# GOAL 1
Name every person mentioned in the owl:sameAs reply.

# EXCERPTED TEXT
◇ ◇ ◇ ◇ ◇ ◇ ◇
Re: owl:sameAs - Harmful to provenance?

David Booth <david@dbooth.org> writes:
> Maybe someone can see a way to avoid this dilemma.  Maybe
> someone can figure out a way to distinguish between the
> "essential" properties that serve to identify a resource, and
> other "inessential" properties that the resource might have.
> If so, and the number of "essential" properties is finite,
> then indeed this problem could be avoided by requiring every
> URI owner to define all of the "essential" properties of the
> URI's denoted resource, or by prohibiting anyone but the URI
> owner from asserting any new "essential" properties of the
> resource (beyond those the URI owner had defined).  Or maybe
> there is another way around this dilemma.
>
> Unless some way around this dilemma is found, it seems
> unreasonably judgemental to accuse Arthur of misusing
> owl:sameAs in this case, since he didn't assert anything
> that was inconsistent with Owen's URI definition.


I think your analysis is good. My solution to avoiding the horns of the
dilemma is to take a different tack entirely, and to think about the
social aspects of how these graphs came to be produced. 

Owen has produced some data. Then Arthur, Aster and Alfred has both
extended it in ways which turn out to be incompatible, and yet they all
seem to be doing things that fulfil their respective use cases. So, in
one sense, there is no problem here at all. In each case, Arthur, Aster
and Alfred get everything to work, and everybody is happy. 

The problem comes when you try to integrate their work; now it breaks.
So, how to avoid this? They are two key ways: the first is to say, well,
okay, so now the graphs break, so lets get together and sort the problem
out. There are lots of ways you could change the graphs here so that the
problem goes away.
◇ ◇ ◇ ◇ ◇ ◇ ◇
# EXERCISE INPUTS
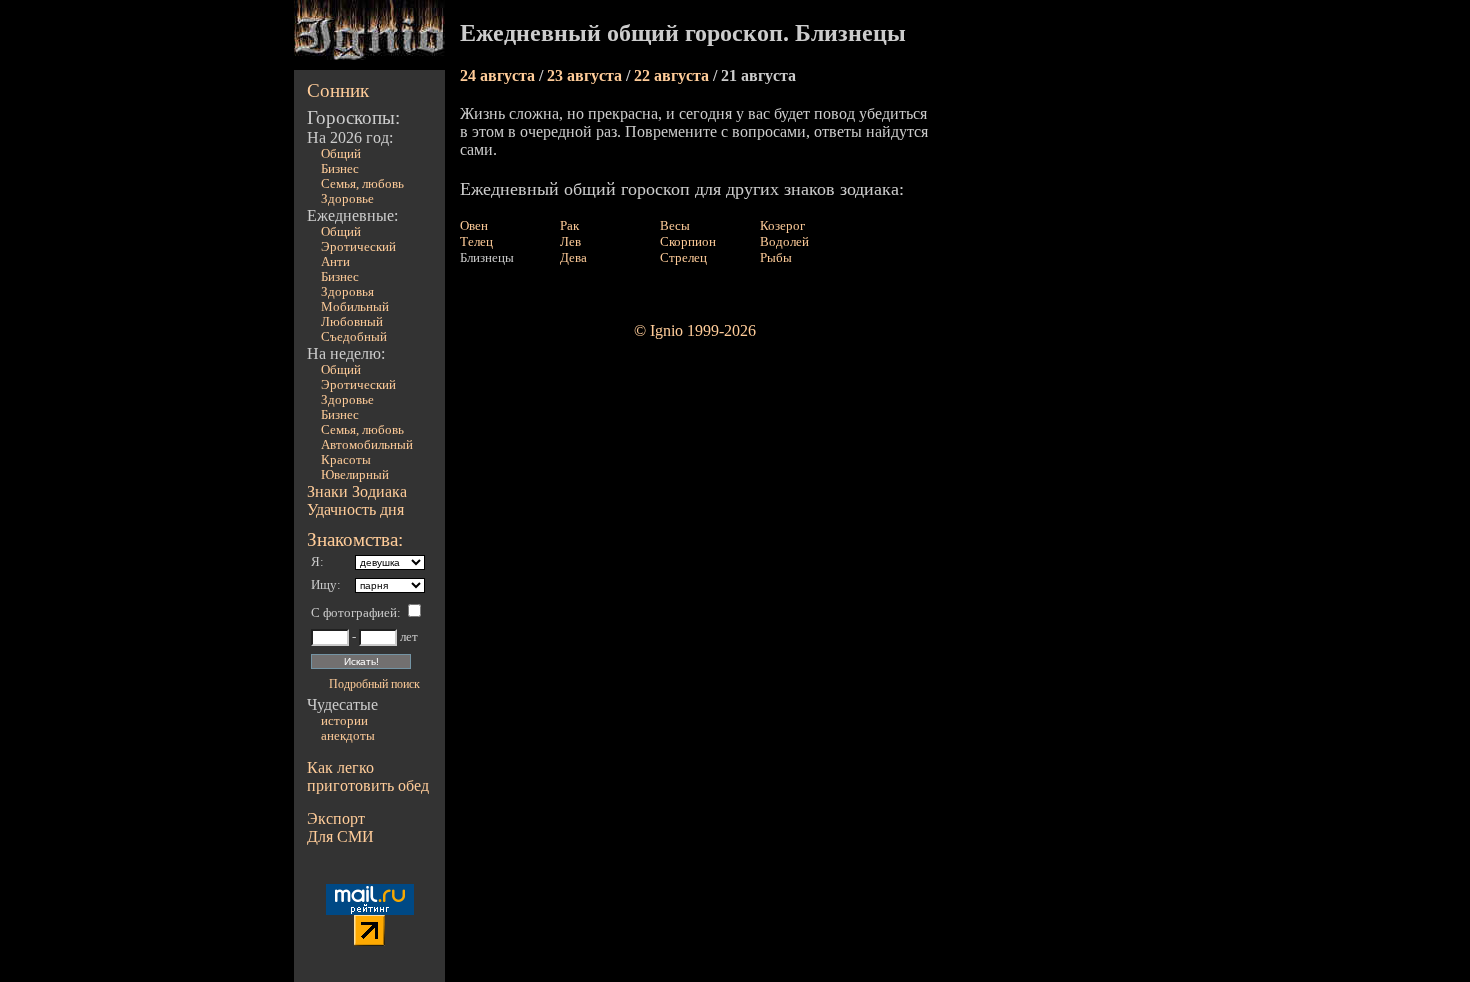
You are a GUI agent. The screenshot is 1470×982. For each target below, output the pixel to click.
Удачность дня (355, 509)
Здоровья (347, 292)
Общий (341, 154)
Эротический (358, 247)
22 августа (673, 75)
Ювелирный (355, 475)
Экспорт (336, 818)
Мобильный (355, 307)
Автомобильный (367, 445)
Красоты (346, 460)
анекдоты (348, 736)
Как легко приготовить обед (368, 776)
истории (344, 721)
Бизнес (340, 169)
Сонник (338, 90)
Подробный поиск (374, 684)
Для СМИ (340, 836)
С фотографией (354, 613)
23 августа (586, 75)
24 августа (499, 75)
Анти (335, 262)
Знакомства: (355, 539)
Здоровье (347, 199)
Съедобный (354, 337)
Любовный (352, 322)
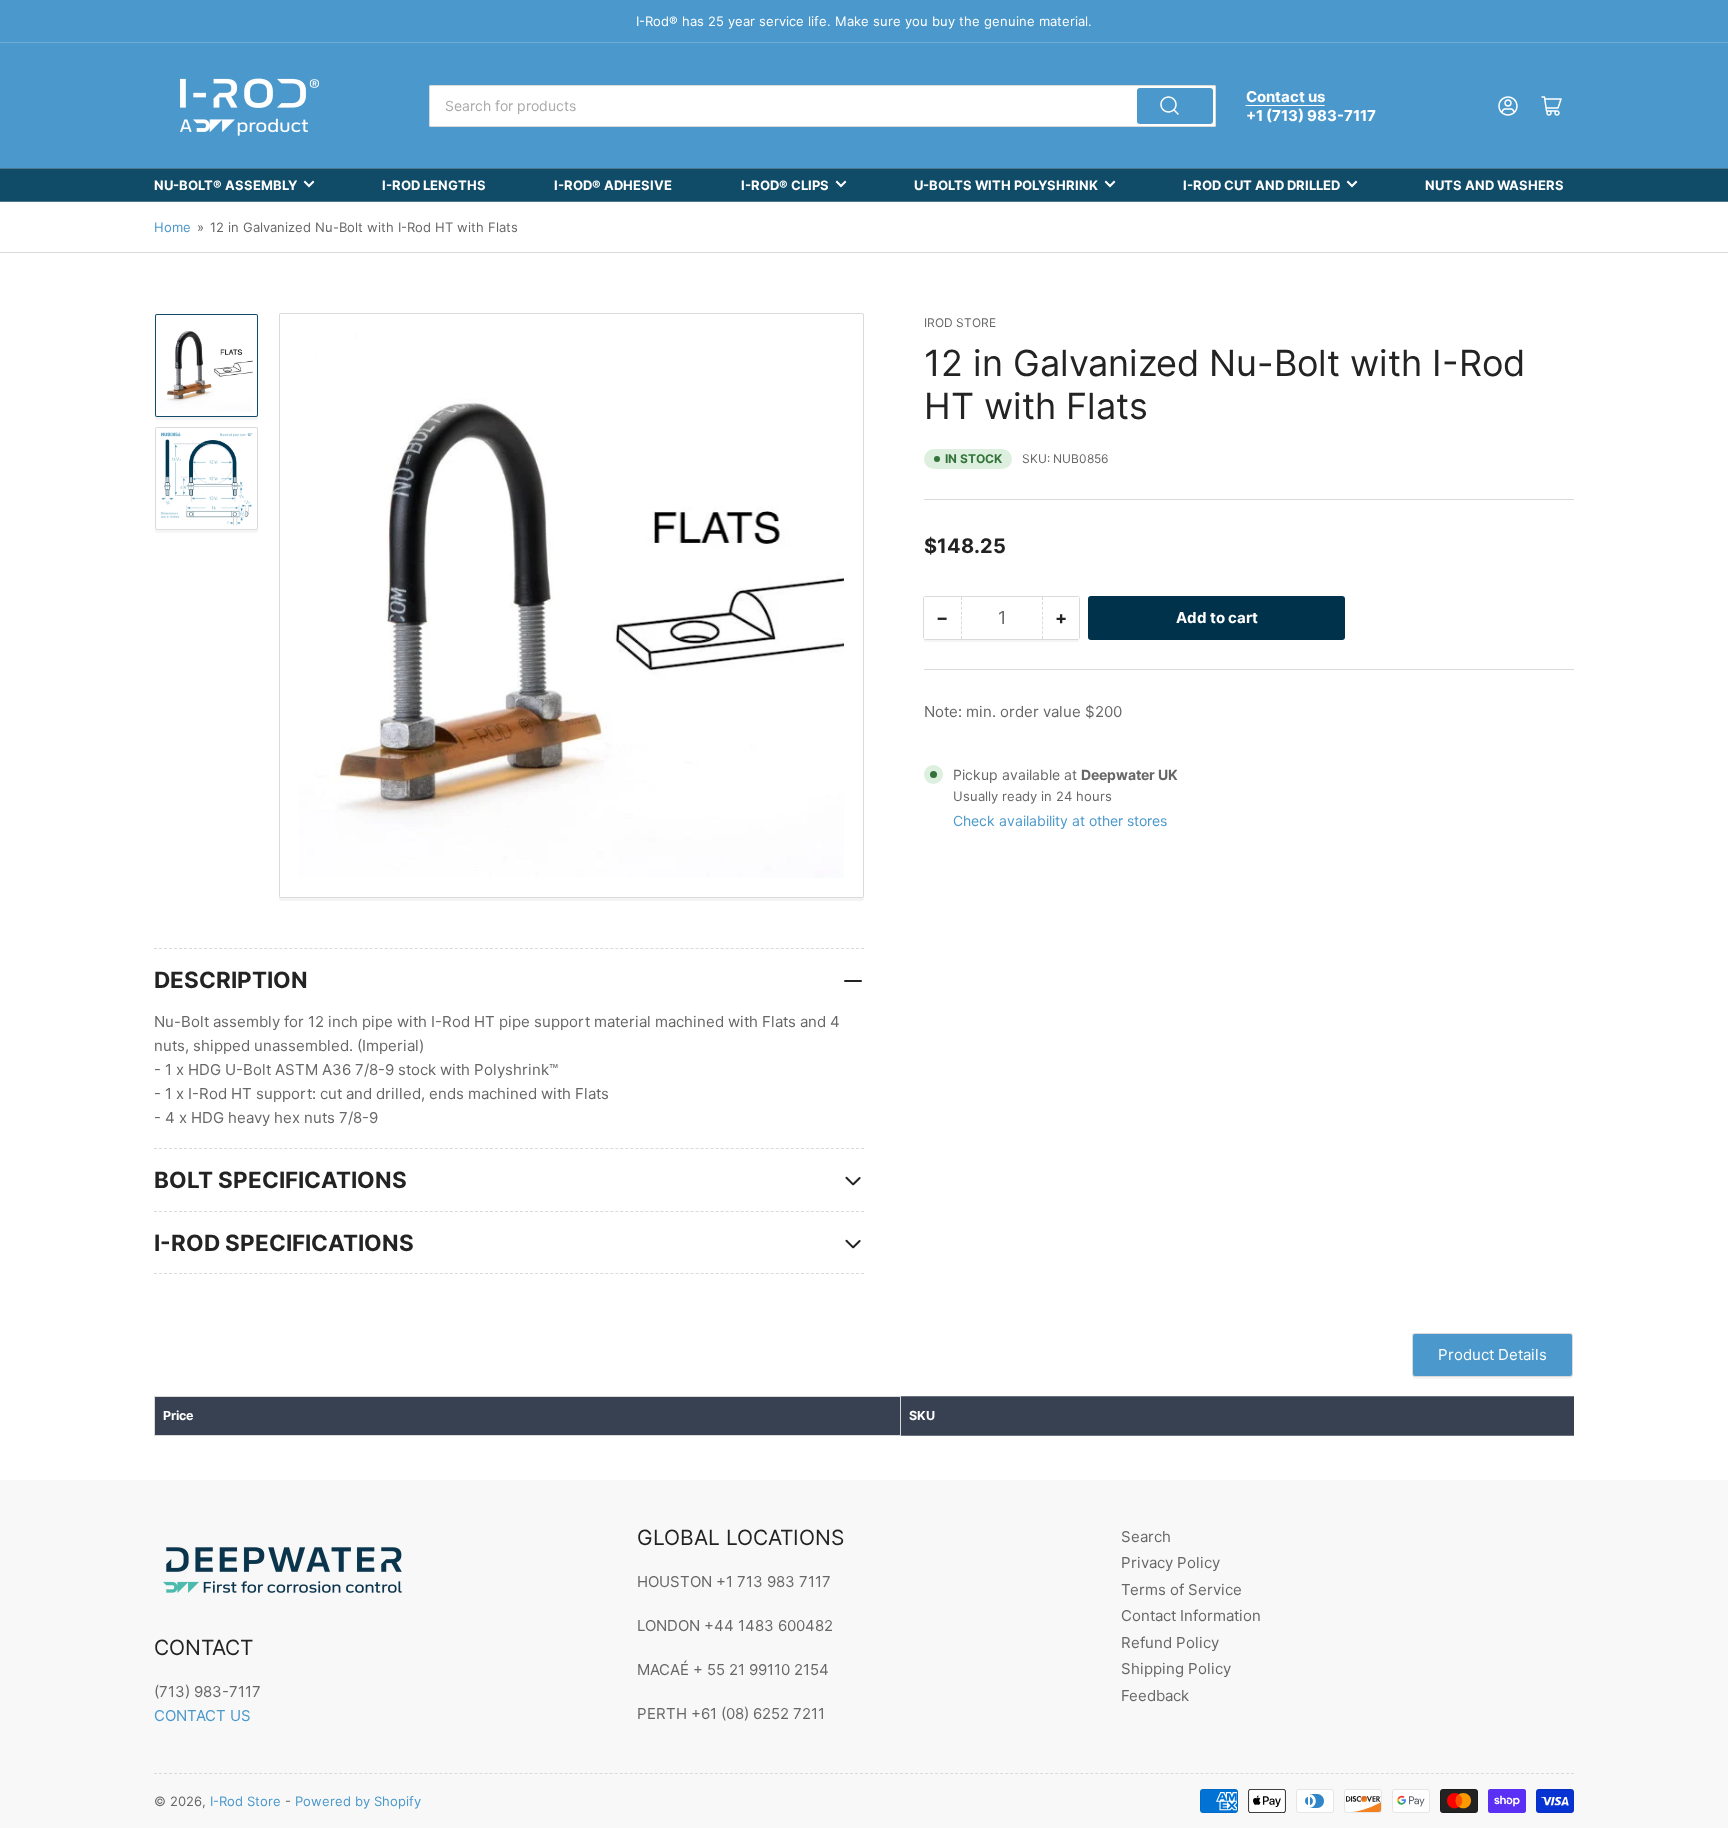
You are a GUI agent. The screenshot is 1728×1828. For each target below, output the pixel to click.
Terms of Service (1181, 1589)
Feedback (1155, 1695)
◇ ◇ ◇ ◇ ◇ ◇ ◇
# GOAL 2
Copy word for word the part of the records that opens with the line containing "Подробный поиск (374, 684)" and closes with the line containing "Terms of Service (1181, 1589)", both included. Leave out the pictures.

# SOLUTION 1
David Booth, Arthur, Owen, Aster, Alfred

# SOLUTION 2
Подробный поиск (374, 684)
Для СМИ (340, 836)
С фотографией (354, 613)
23 августа (586, 75)
24 августа (499, 75)
Анти (335, 262)
Знакомства: (355, 539)
Здоровье (347, 199)
Съедобный (354, 337)
Любовный (352, 322)
You are a GUI agent. The screenshot is 1728×1828. For each target below, output the pixel to click.
Terms of Service (1181, 1589)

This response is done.